:: WHAT YOU ARE ASKED TO DO ::
State how many lines of the entries below contain the word "Where", with case counting. Reply with the number alone.

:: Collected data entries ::
=====

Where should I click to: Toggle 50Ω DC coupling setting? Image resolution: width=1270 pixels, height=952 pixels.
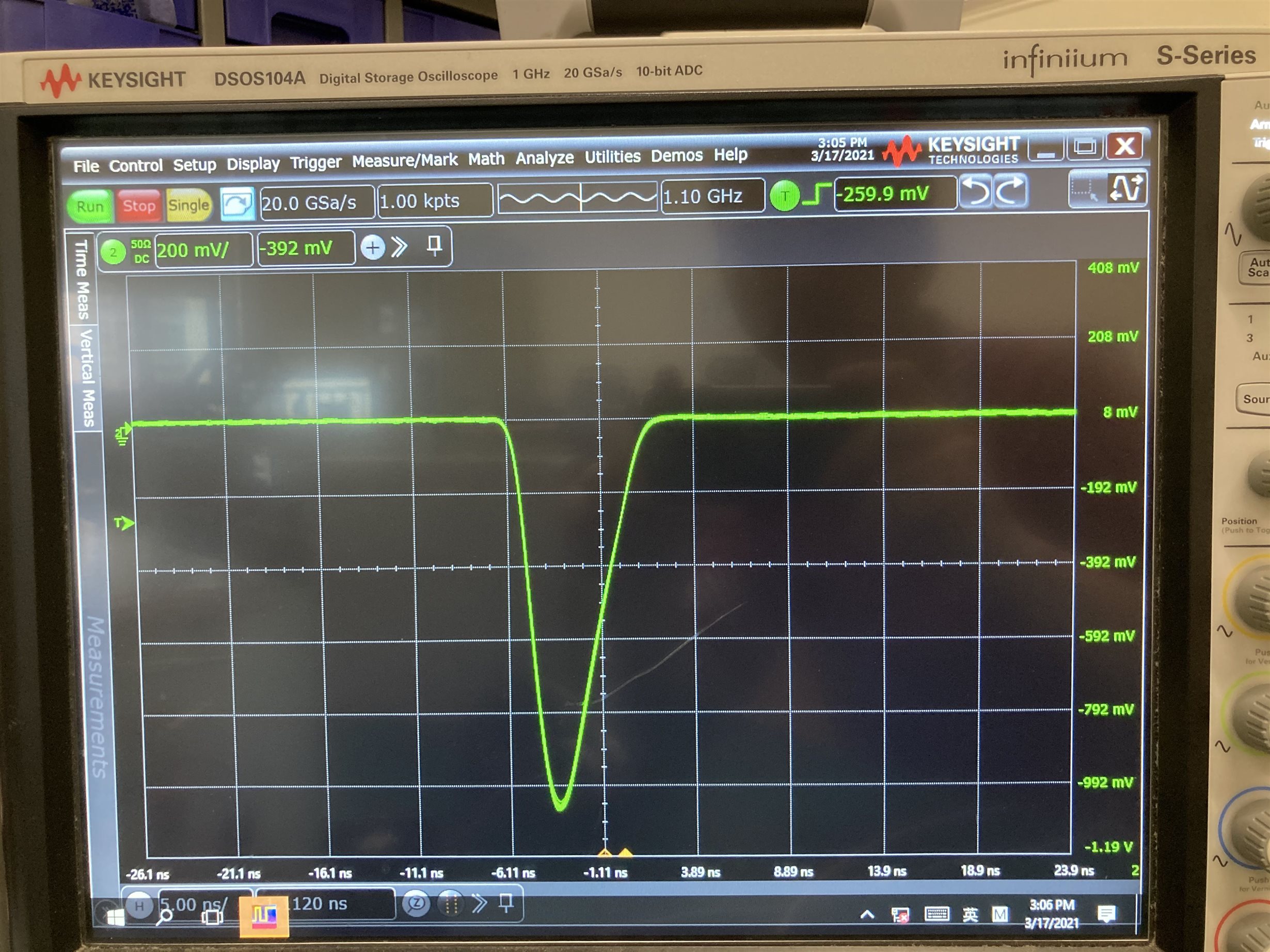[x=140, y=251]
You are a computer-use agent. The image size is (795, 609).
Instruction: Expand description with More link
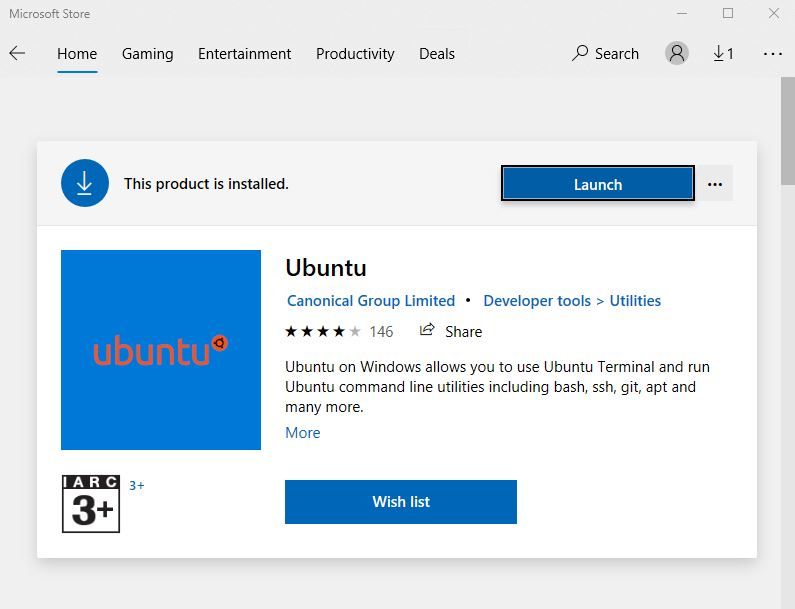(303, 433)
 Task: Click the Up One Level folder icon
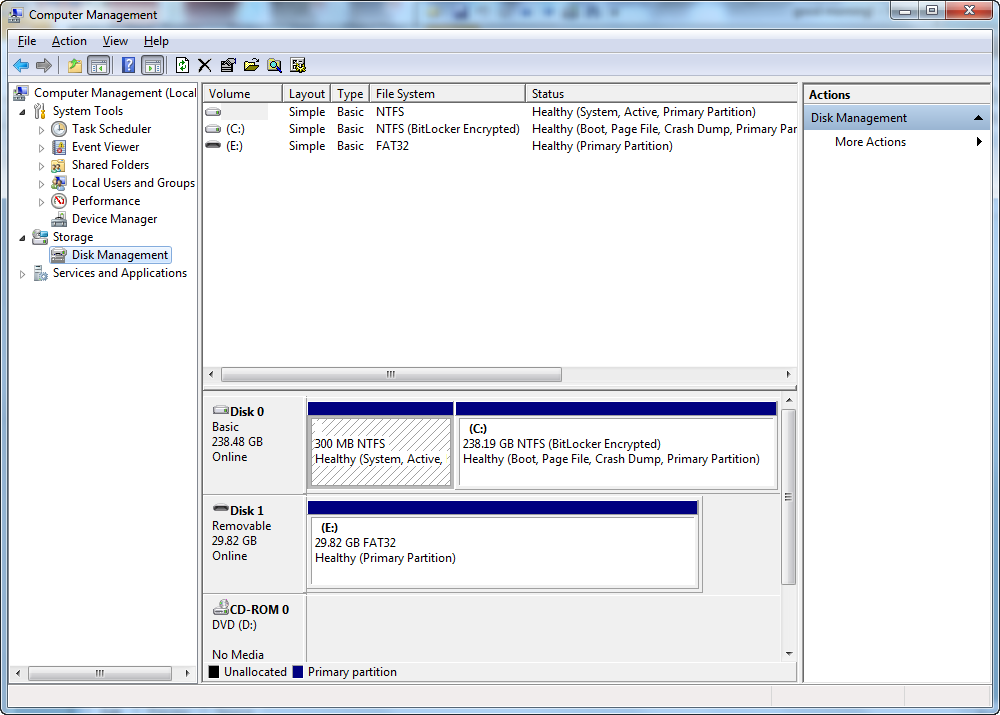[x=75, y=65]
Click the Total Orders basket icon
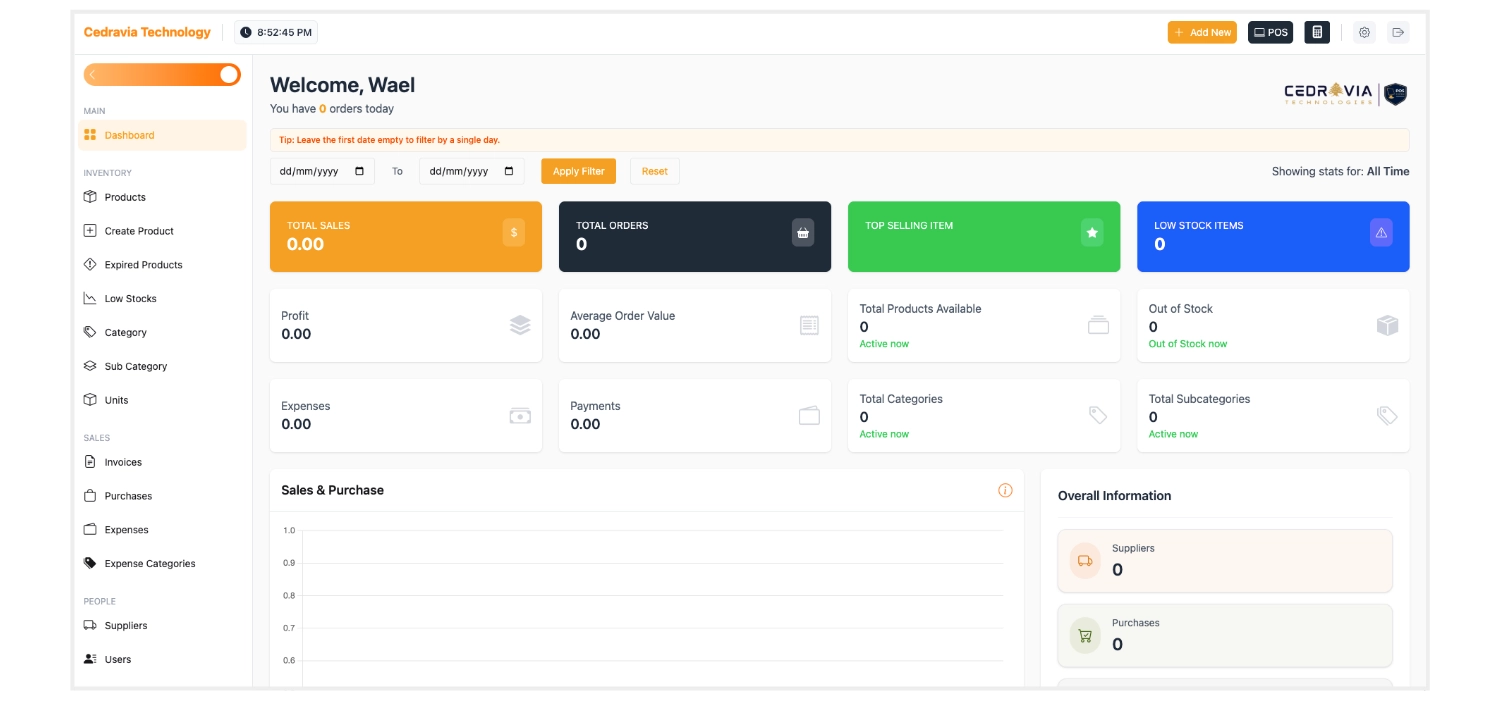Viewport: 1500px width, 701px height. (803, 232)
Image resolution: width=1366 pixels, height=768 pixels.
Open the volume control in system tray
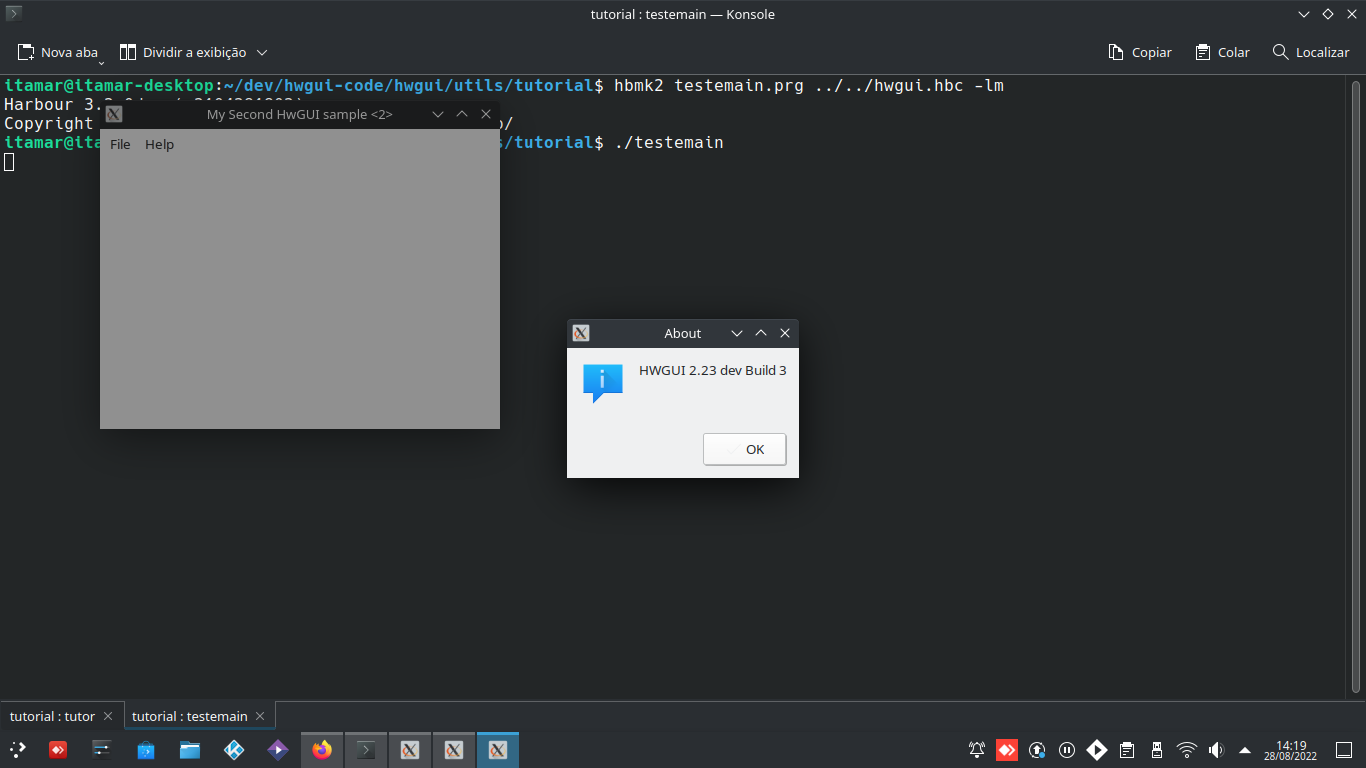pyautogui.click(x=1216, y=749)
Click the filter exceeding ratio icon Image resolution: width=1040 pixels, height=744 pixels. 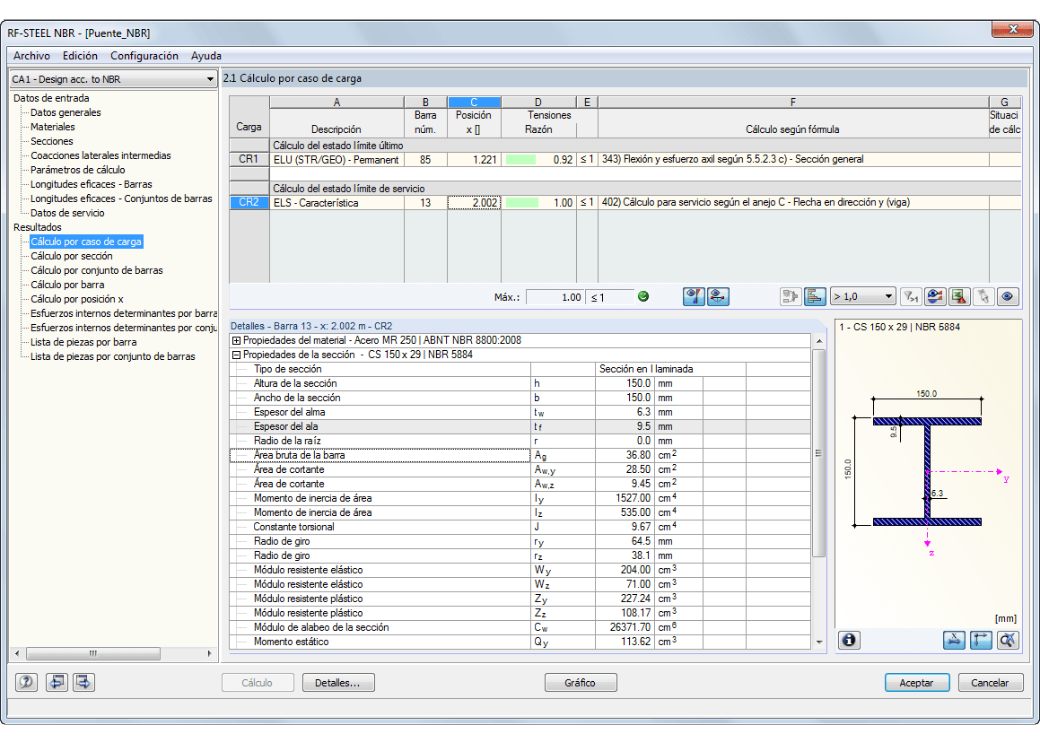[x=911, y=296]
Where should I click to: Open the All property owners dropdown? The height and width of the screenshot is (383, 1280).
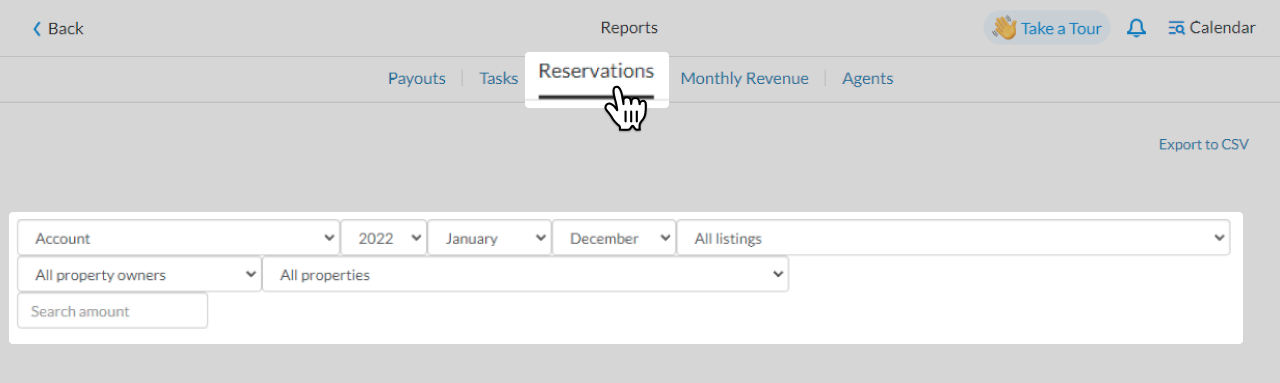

=====

:: WRITTEN ANSWER ::
2